--- DATA Enclosed Below ---

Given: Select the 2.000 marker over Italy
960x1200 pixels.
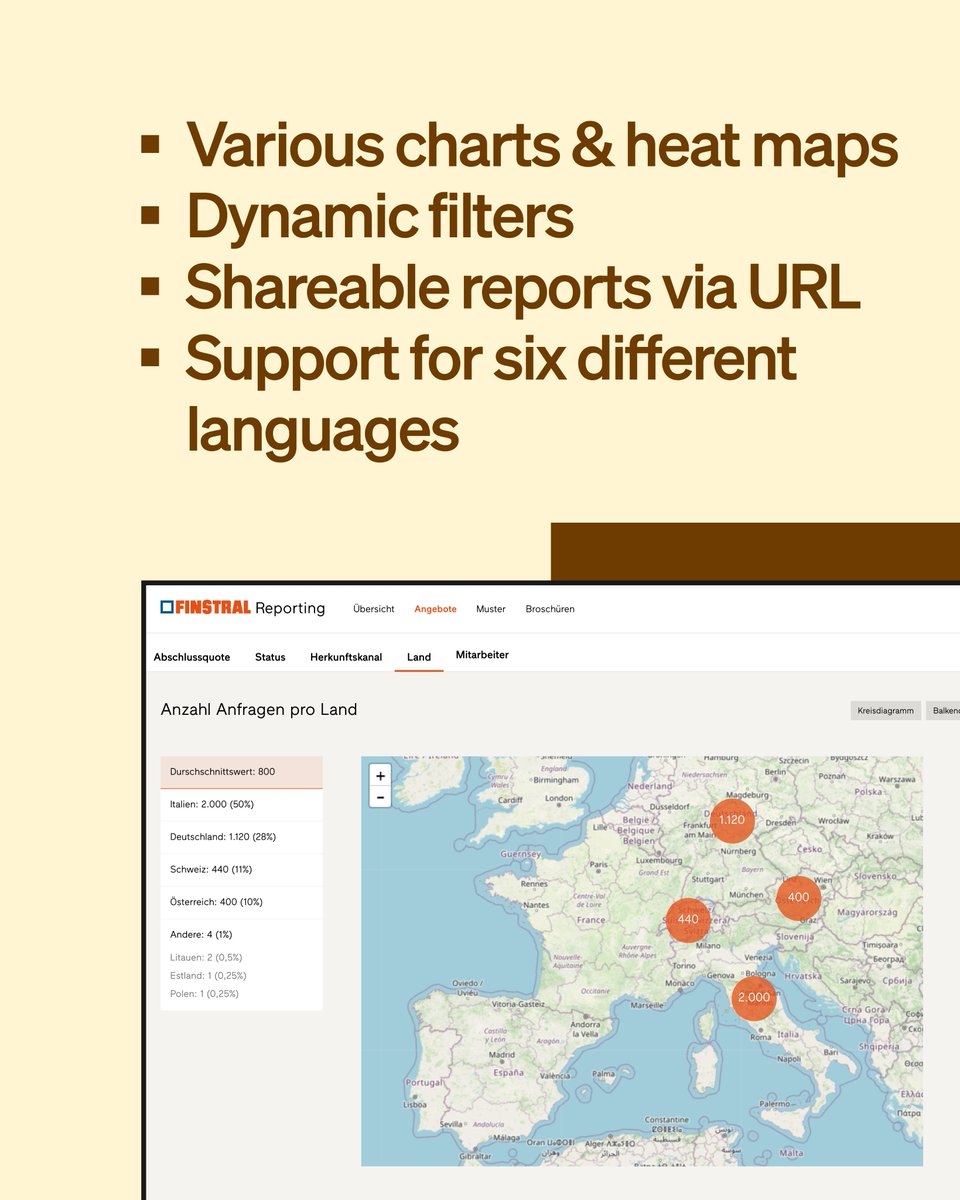Looking at the screenshot, I should pyautogui.click(x=754, y=996).
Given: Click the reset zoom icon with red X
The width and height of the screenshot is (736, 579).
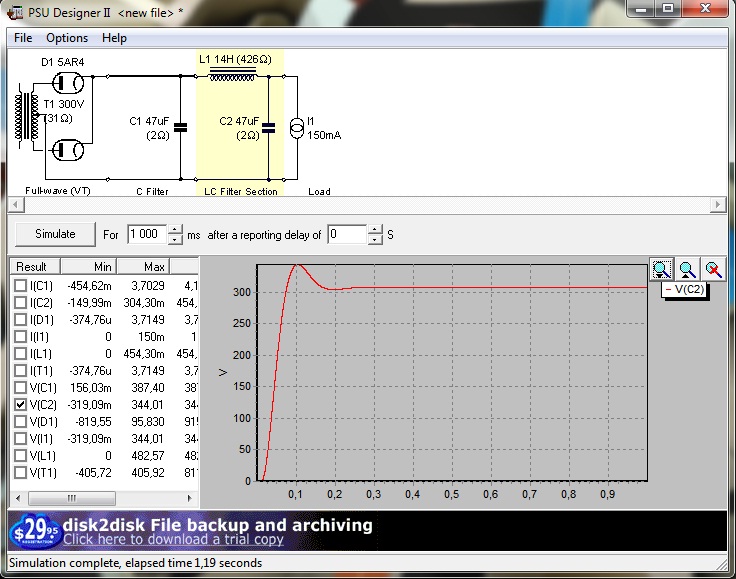Looking at the screenshot, I should [x=713, y=269].
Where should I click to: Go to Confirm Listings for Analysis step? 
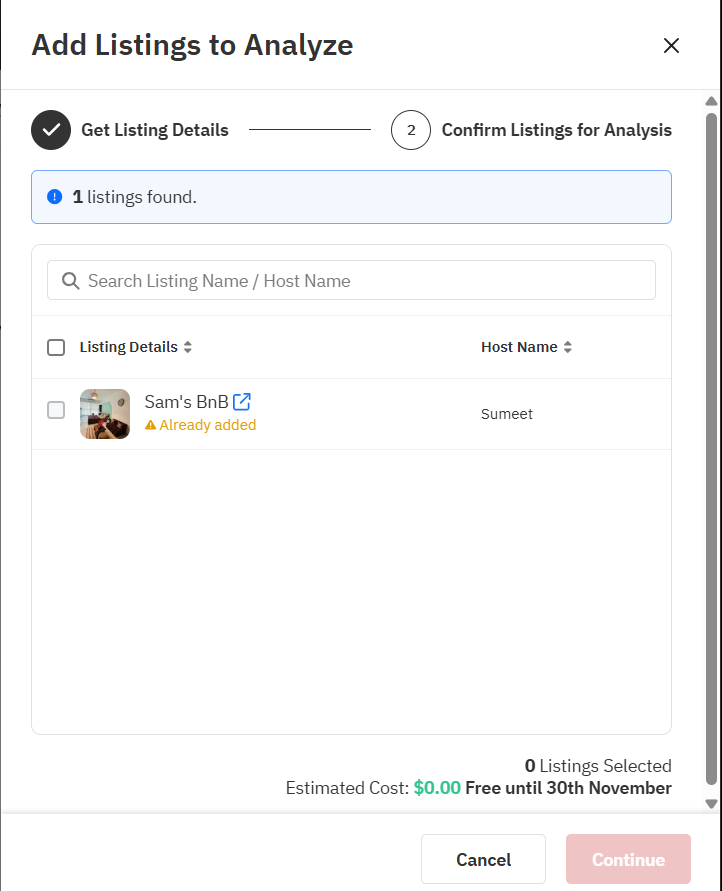pos(556,130)
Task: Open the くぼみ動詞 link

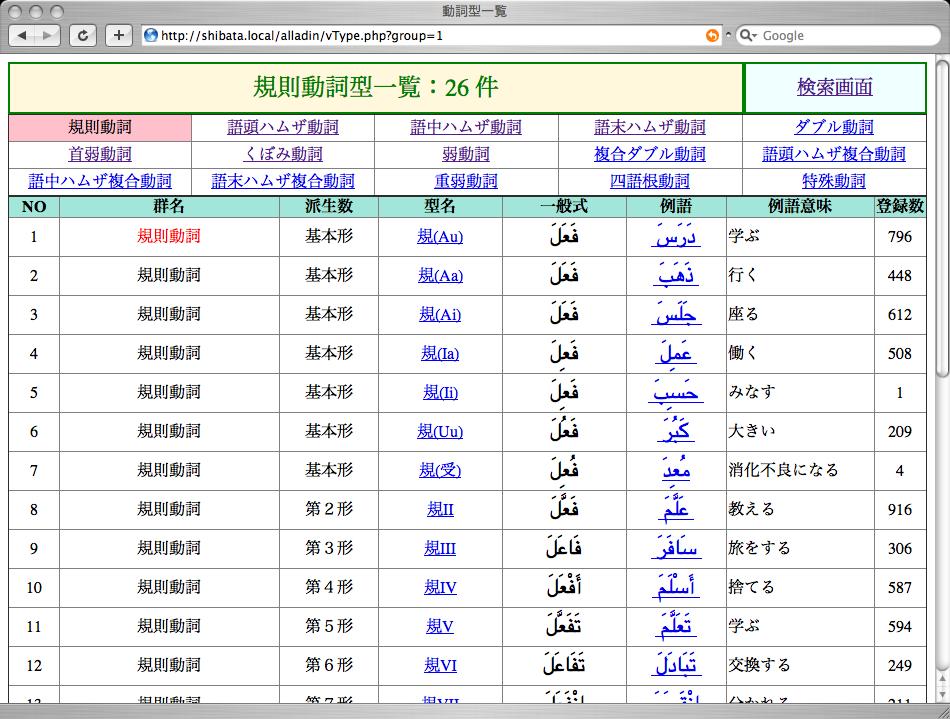Action: point(282,155)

--- End of Enclosed DATA ---

■ **YOUR GOAL**: Every line above should be returned word for word, with the pictures left behind.

■ **ANSWER TO THE PROBLEM**:
Given: Select the 2.000 marker over Italy
960x1200 pixels.
Looking at the screenshot, I should pyautogui.click(x=754, y=996).
Given: Click the reset zoom icon with red X
The width and height of the screenshot is (736, 579).
Looking at the screenshot, I should [x=713, y=269].
Where should I click to: Go to Confirm Listings for Analysis step? 
pos(556,130)
Task: Open the くぼみ動詞 link

Action: point(282,155)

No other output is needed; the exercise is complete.